What you need to know
The new film 'Metal Politics Taiwan' follows rocker-turned-politician Freddy Lim's first year in office. It was first shown at this year's Urban Nomad Film Festival.
"Metal Politics Taiwan," a film by director Marco Wilms of "Art War" (2014) fame, follows Taiwan’s most storied politician – metal vocalist turned legislator Freddy Lim (林昶佐) – during his campaign and first year in office as a New Power Party (NPP) legislator in Taipei.
While rough, the film marks a first in Taiwanese cinema, as it introduces an international audience to the island’s complex politics and international status through the lens of a deeply fascinating character. Lim is in many ways the perfect foil for this, given that his founding of the NPP in 2015 and subsequent entry into the realm of legislative Taiwanese politics, as opposed to the protest movements in which he cut his teeth, is just as new for him as for the average viewer.

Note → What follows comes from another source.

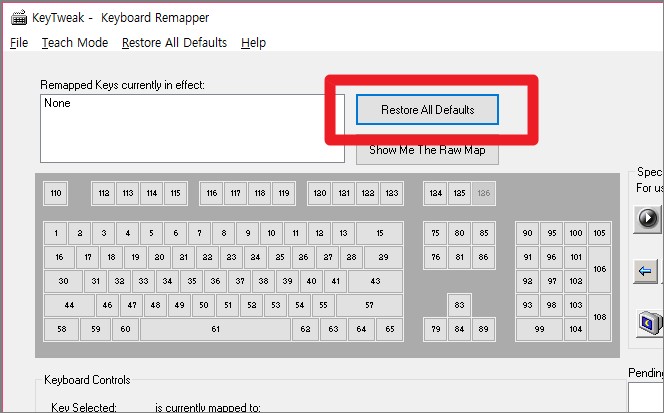Select the Remapped Keys list box
The width and height of the screenshot is (664, 413).
click(x=192, y=128)
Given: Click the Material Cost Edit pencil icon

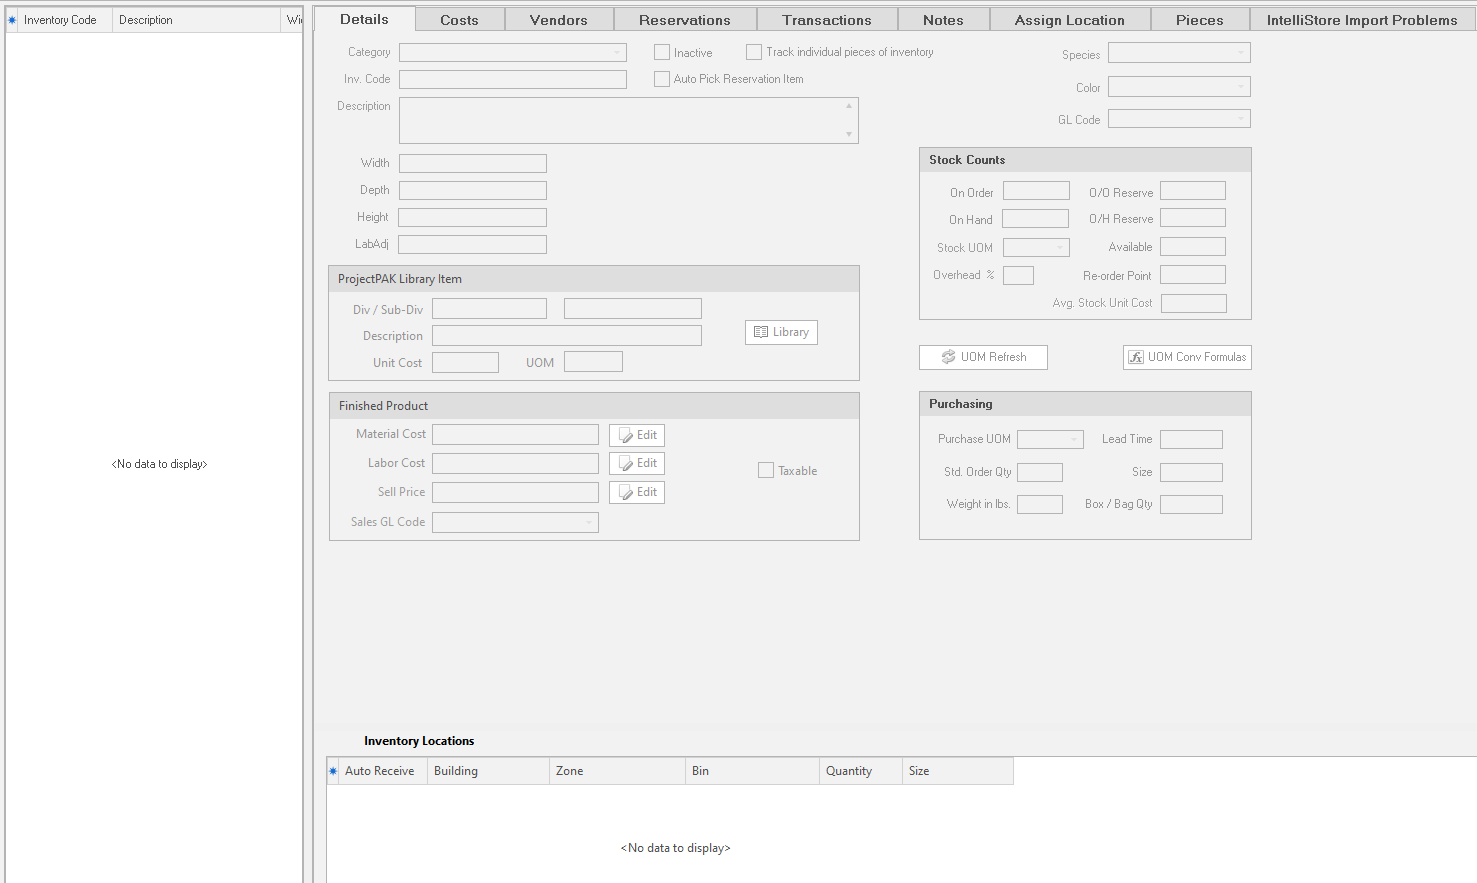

The film's showing comes at an interesting time for the NPP, which is set to field about 50 candidates nationwide in the upcoming November local elections in Taiwan. Currently, the party has five seats out of 133 in Taiwan's parliament, the Legislative Yuan.
"This coming election has the potential to be a turning point for the NPP," Lev Nachman, a Ph.D student specializing in Taiwanese Politics at UC Irvine told The News Lens. "By fielding so many candidates all across Taiwan they are signaling their intention to become a larger, fully established party.
A tale of two men
Part documentary, part personal reflection, “Metal Politics Taiwan” is rife with intrigue. Despite being focused on the metal-vocalist-turned-legislator, and offering genuine insight into his character, there are two main characters in this contradictory movie: subject and observer.
The obvious protagonist is Freddy Lim – renowned for his straightforward attitude and unbending stance on Taiwanese independence. His bid for office and eventual victory drew attention from international media ranging from The New York Times to VICE to GQ. The film follows his transformation into a legislator of the capital city’s central district and his first year in office.
Our filmmaker and narrator, Marco Wilms, is the second character and his fingerprints are all over the movie. Raised in East Germany, Wilms is the colorist that illustrates the main character. A childhood raised under an authoritarian regime coupled with a rebellious nature and propensity for Western music branded Wilms a negativ-dekadenter Jugendlicher - a negatively decadent teenager. Yet as the wall fell and new ideas flowed into East Germany, Wilms found his calling in the arts, where he flourished.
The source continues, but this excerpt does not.